Speaking at a global cancer summit in Dublin, where delegates suggested greater use of social networking sites and other technologies to get messages across to more people around risk factors for cancer, Prof Keane said he had not given much thought to how this might be done in this country, but it was something that needed to be looked at. “It is obviously an opportunity that needs to be exploited,” he said.
Facebook and Twitter may be of limited use, he said, as these would only reach a certain type of audience of mainly young people.
“I think there is ample opportunity for the development of what I call more personalised technologies for cancer support groups . . . it’s a potential opportunity for reaching out to new audiences . . . this may be particularly important I think in getting messages out around prevention, around tobacco control, around managing risk factors for cancer development, around sun exposure and things like that,” he added.
An estimated 12.9 million new cancer cases will be diagnosed around the world this year, with more than 20,000 in Ireland.
Meanwhile, Prof Keane, whose two-year term on the national cancer control programme is due to end later this year, hinted he would consider staying on although he said he was on a secondment from Canada for just two years.

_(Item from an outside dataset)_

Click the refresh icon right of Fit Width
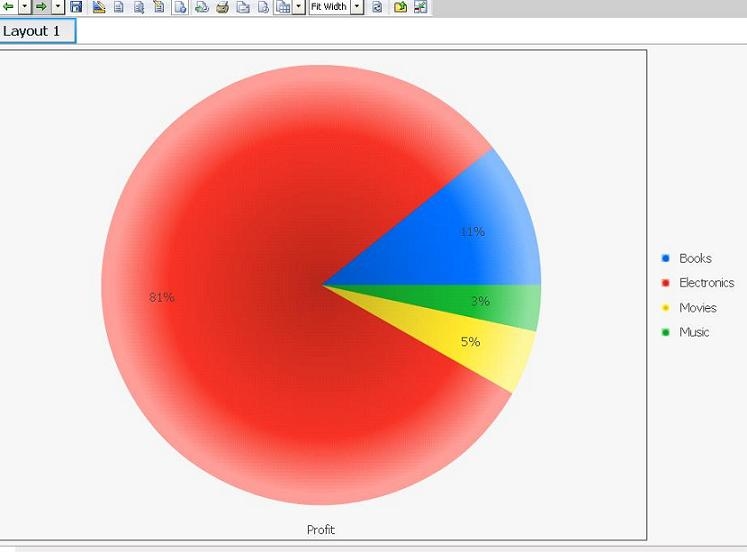The height and width of the screenshot is (552, 747). [377, 7]
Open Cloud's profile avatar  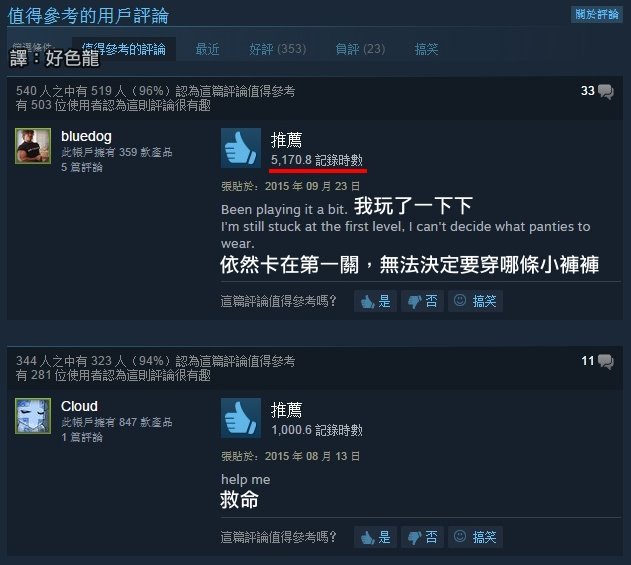[33, 416]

“I have a passionate desire to see the cancer control programme reach its completion. It was never intended that I would complete the whole thing in the first two years. The intention was to get it up and running, to develop momentum such that we would be able to recruit an international expert to take on the job,” he said.
He reiterated that many cancer patients, even those who have been cured, were overly dependant on the Irish hospital system. They should be discharged to their GPs for aftercare, he said. But he acknowledged many feared if they left hospital they would be unable to get in again if or when they needed to.
“The first thing we have to do for patients . . . is promise them that once they’ve left the cancer centre and gone back out into their community that they will be able to come back . . . and they can come back in quickly,” he said.